Could legal rights help restore River Ouse?

image by Charlesdrakew

The River Ouse in Sussex is on course to be the first river in England to be granted legal rights.

Lewes is the county town of East Sussex, situated at an ancient crossing of the River Ouse. Recently the district council passed a 'rights of river' motion, acknowledging the rights of nature as a way of improving the health of local rivers by giving them similar protection to people, and agreed there was “a case to be made for considering our interactions with our local waterways”.

The council's motion marks the first step towards creating a Rights of River Ouse Charter to secure the river's health and its right to be pollution-free within two years.

"This motion is the first step towards a Rights of River Ouse Charter through which the health and wellbeing of the river is represented and voiced by local communities."

Matthew Bird, Lewes District Council

Councillor Matthew Bird, the Council's cabinet member for sustainability, proposed the Rights of River motion.

"Our waterways face constant harm from pollution, road runoff, development and climate change and the health and wellbeing of the River Ouse is severely under threat," said Bird. "This motion is the first step towards a Rights of River Ouse Charter, through which the health and wellbeing of the river is represented and voiced by local communities throughout the Ouse Valley catchment."

The motion was supported by local organisations including the Ouse & Adur Rivers Trust and the Sussex Wildlife Trust. The rights of river movement's aim is for rivers to be treated as living entities in their own right, and is growing globally as a way of extending legal rights to watercourses.

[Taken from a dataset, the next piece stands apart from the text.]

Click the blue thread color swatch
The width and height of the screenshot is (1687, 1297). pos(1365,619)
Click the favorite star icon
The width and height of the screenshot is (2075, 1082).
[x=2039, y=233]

Laws giving natural features such as rivers and mountains, or ecosystems, legal rights have been enacted around the world. For example, in 2008, Ecuador made history as the first country to recognise the rights of nature in its constitution and since then all individuals are able to bring a legal case on behalf of nature. Meanwhile the first river to be granted legal personhood was the Whanganui River in New Zealand in 2017.

Rights of nature activists in the UK have made some advances in exploring legal personhood for rivers such as the Thames, but - until now - the closest attempt has been the proposed bylaw by Frome Town Council in 2018 to grant personhood to the River Frome in Somerset. Sadly the bylaw was rejected in 2020.